◆ MATERIAL FOR THIS TASK
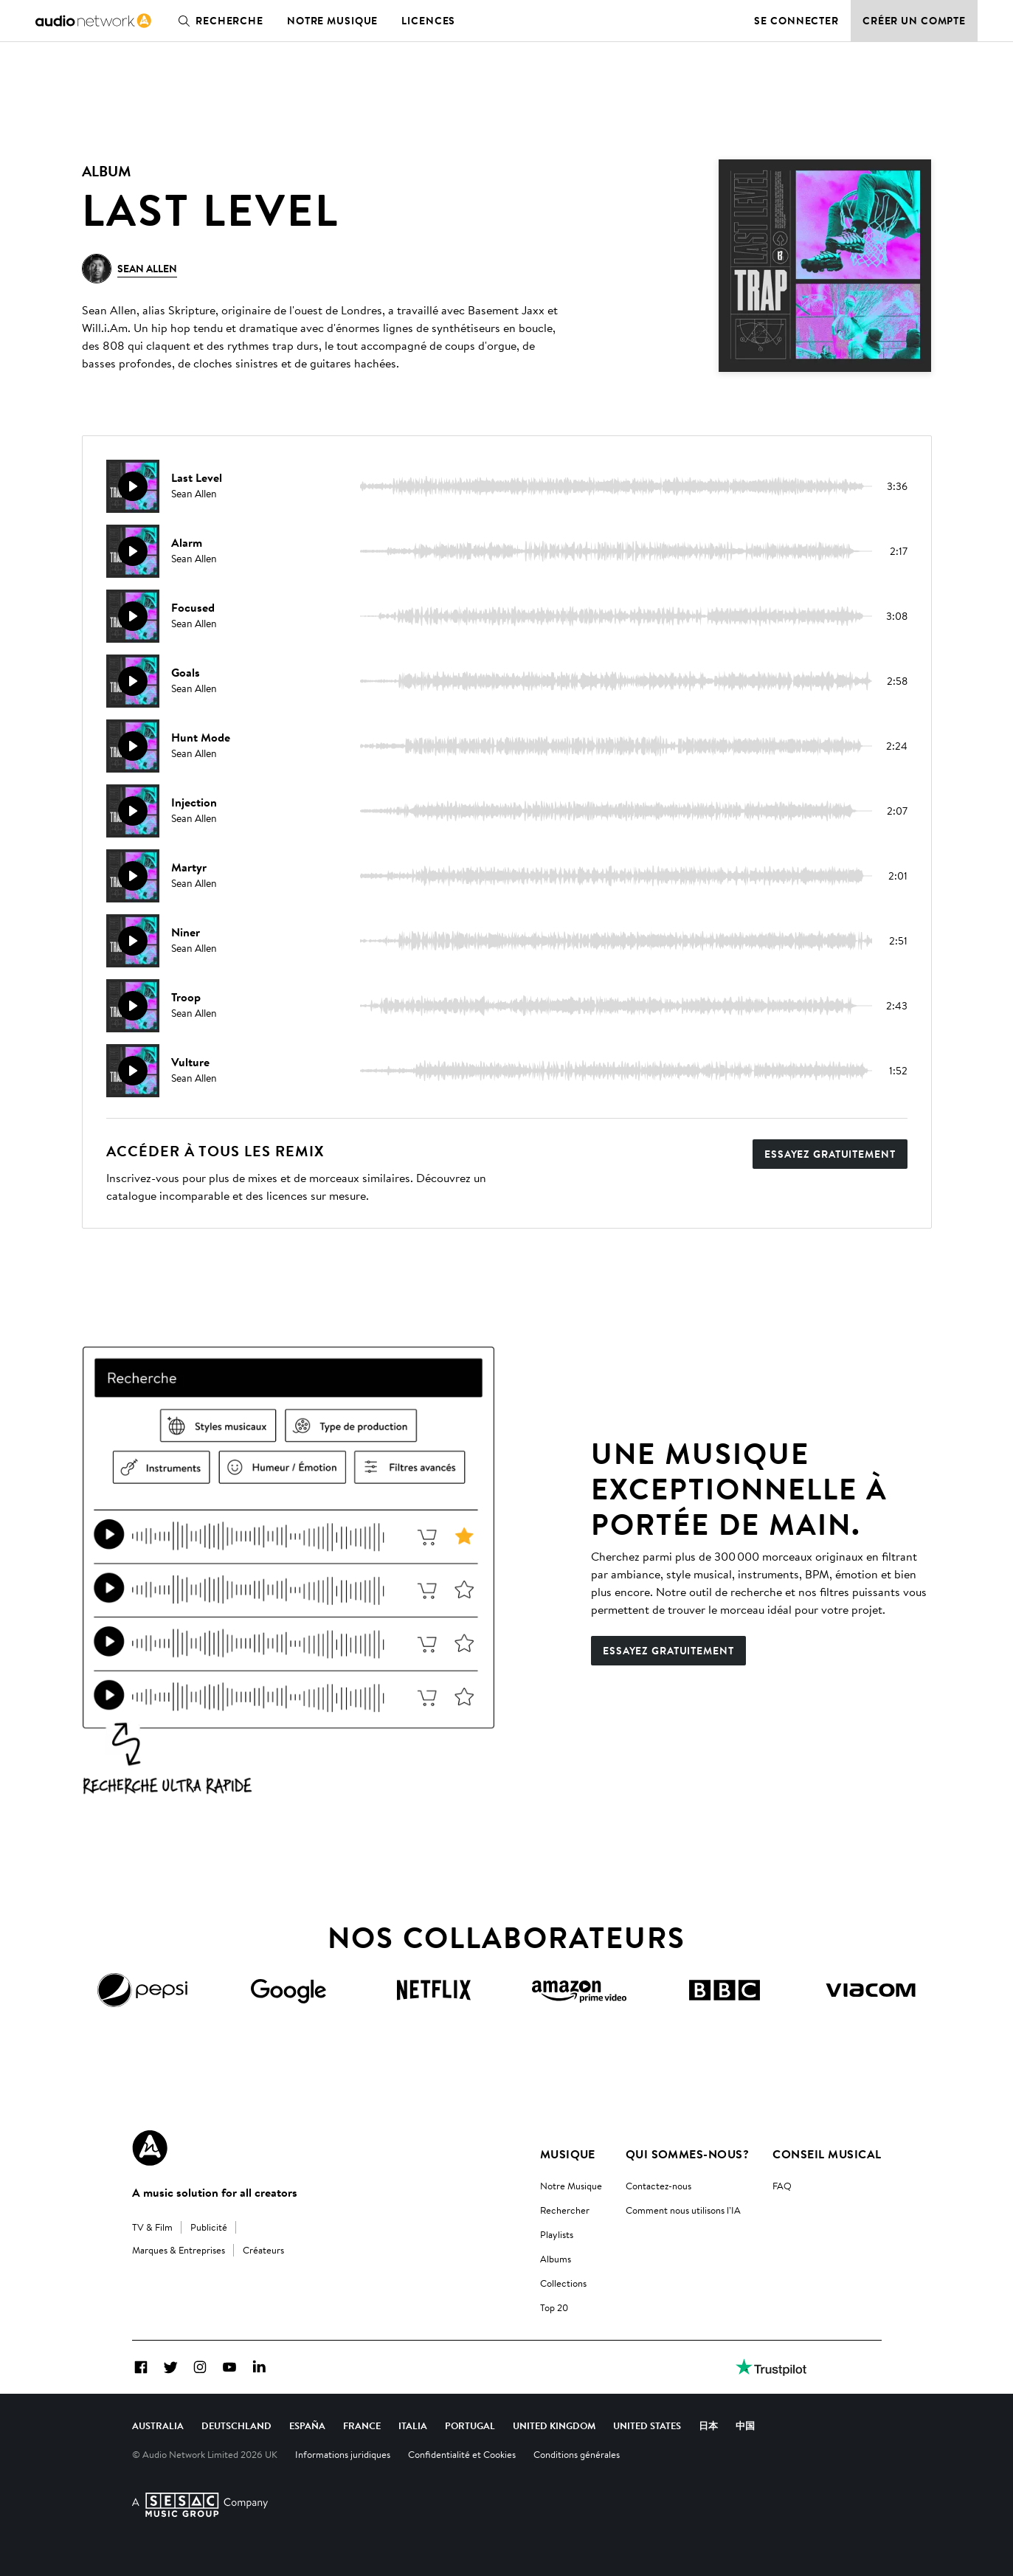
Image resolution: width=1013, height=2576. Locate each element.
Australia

* * *

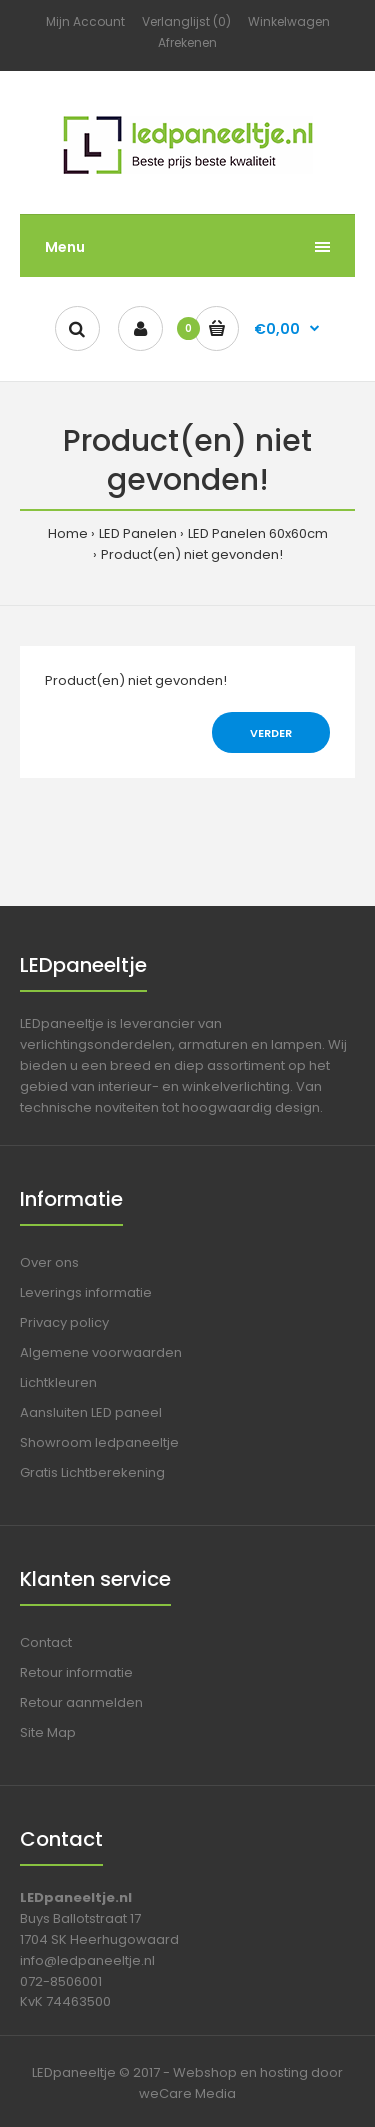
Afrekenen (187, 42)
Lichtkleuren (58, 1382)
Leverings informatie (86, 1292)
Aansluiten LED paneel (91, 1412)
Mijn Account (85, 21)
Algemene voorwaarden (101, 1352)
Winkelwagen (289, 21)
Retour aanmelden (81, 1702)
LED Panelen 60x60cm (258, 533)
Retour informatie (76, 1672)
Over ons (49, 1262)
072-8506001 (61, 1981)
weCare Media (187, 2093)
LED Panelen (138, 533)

◆ TASK DESCRIPTION
Render everything in the data from the line containing "Lichtkleuren (58, 1382)" down to the line containing "LED Panelen (138, 533)", both ends included, as a JSON list of strings with one string per line, leaving out blank lines.

◆ RESPONSE TO THIS TASK
[
  "Lichtkleuren (58, 1382)",
  "Leverings informatie (86, 1292)",
  "Aansluiten LED paneel (91, 1412)",
  "Mijn Account (85, 21)",
  "Algemene voorwaarden (101, 1352)",
  "Winkelwagen (289, 21)",
  "Retour aanmelden (81, 1702)",
  "LED Panelen 60x60cm (258, 533)",
  "Retour informatie (76, 1672)",
  "Over ons (49, 1262)",
  "072-8506001 (61, 1981)",
  "weCare Media (187, 2093)",
  "LED Panelen (138, 533)"
]